Off-policy evaluation for slate recommendation

arXiv:1605.04812v3253 citations
Originality Highly original
AI Analysis

This addresses the challenge of off-policy evaluation for slate recommendations in web search, ads, and recommendation systems, offering a practical solution with weaker assumptions and improved efficiency.

The paper tackles the problem of evaluating recommendation policies that output ordered sets of items, introducing a new estimator that uses logged data to estimate policy performance. It shows the estimator is accurate in real-world settings, achieves competitive performance in learning-to-rank tasks, and provides exponential data savings compared to general unbiased estimators.

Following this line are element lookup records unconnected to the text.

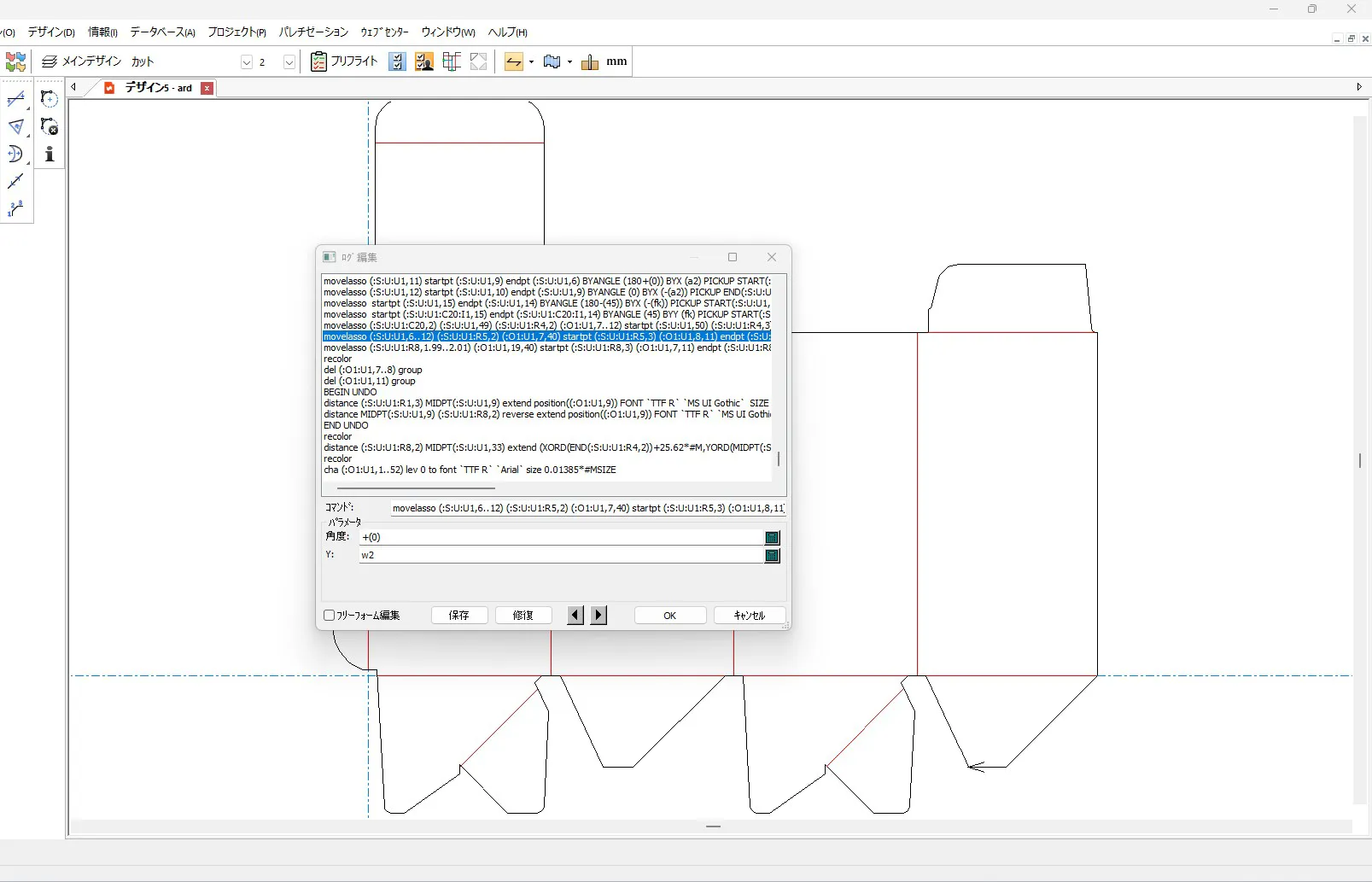Click horizontal scrollbar in the log list
Image resolution: width=1372 pixels, height=882 pixels.
pyautogui.click(x=416, y=488)
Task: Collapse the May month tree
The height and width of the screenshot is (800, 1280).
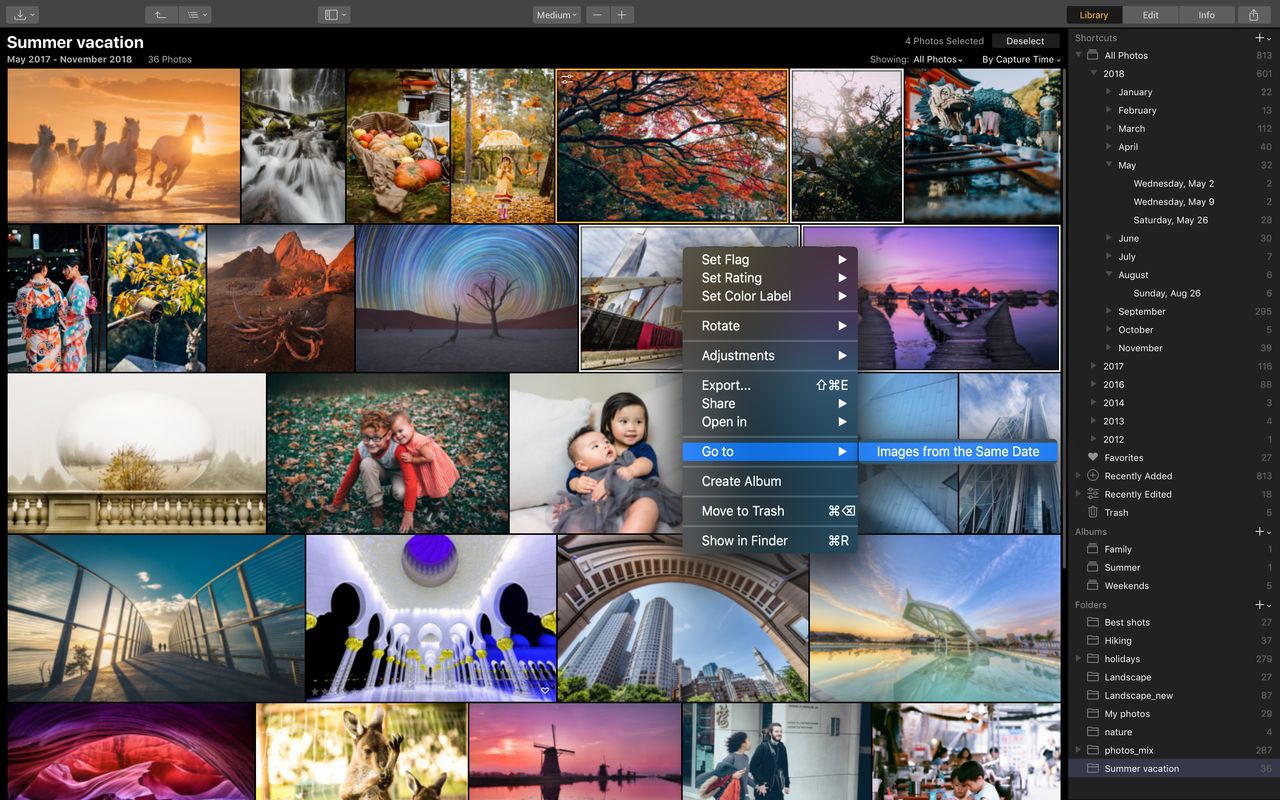Action: [x=1110, y=165]
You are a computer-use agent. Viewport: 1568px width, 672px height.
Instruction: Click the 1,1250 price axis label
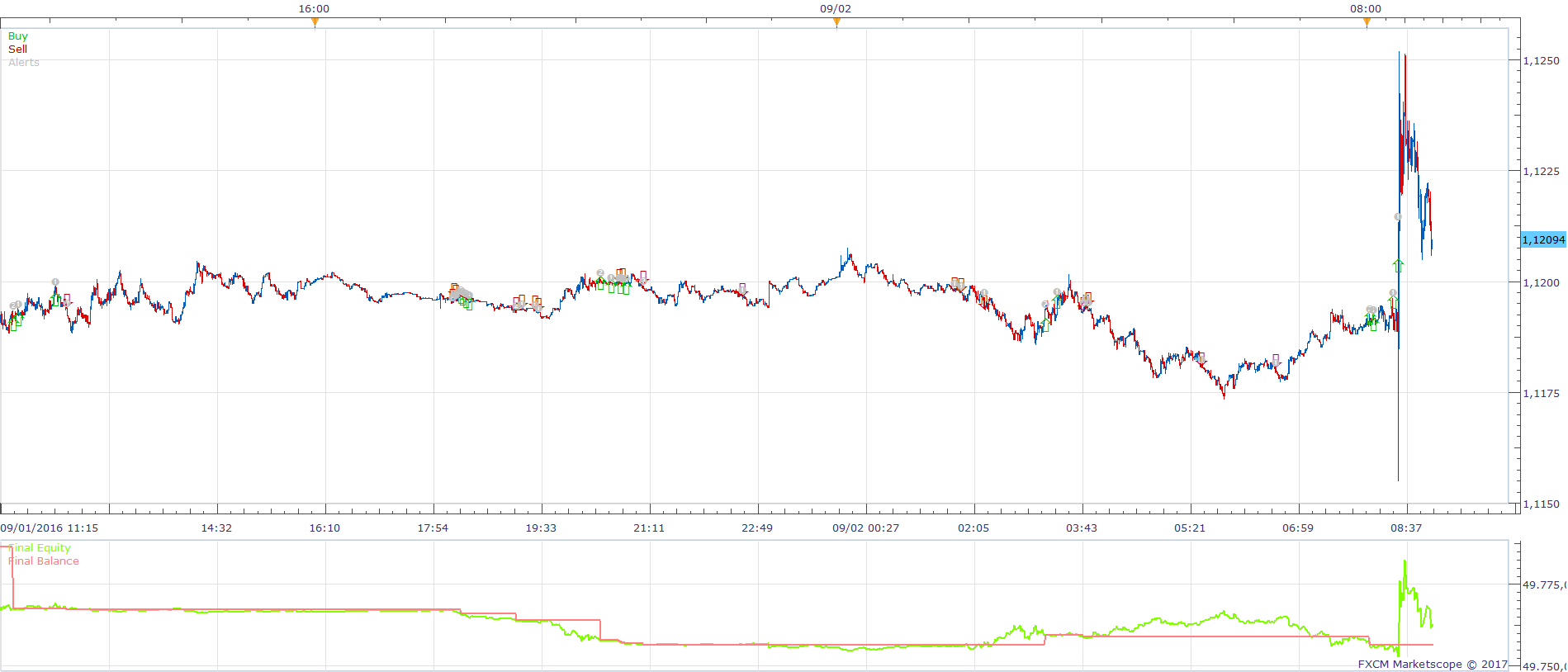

This paper studies the evaluation of policies that recommend an ordered set of items (e.g., a ranking) based on some context---a common scenario in web search, ads, and recommendation. We build on techniques from combinatorial bandits to introduce a new practical estimator that uses logged data to estimate a policy's performance. A thorough empirical evaluation on real-world data reveals that our estimator is accurate in a variety of settings, including as a subroutine in a learning-to-rank task, where it achieves competitive performance. We derive conditions under which our estimator is unbiased---these conditions are weaker than prior heuristics for slate evaluation---and experimentally demonstrate a smaller bias than parametric approaches, even when these conditions are violated. Finally, our theory and experiments also show exponential savings in the amount of required data compared with general unbiased estimators.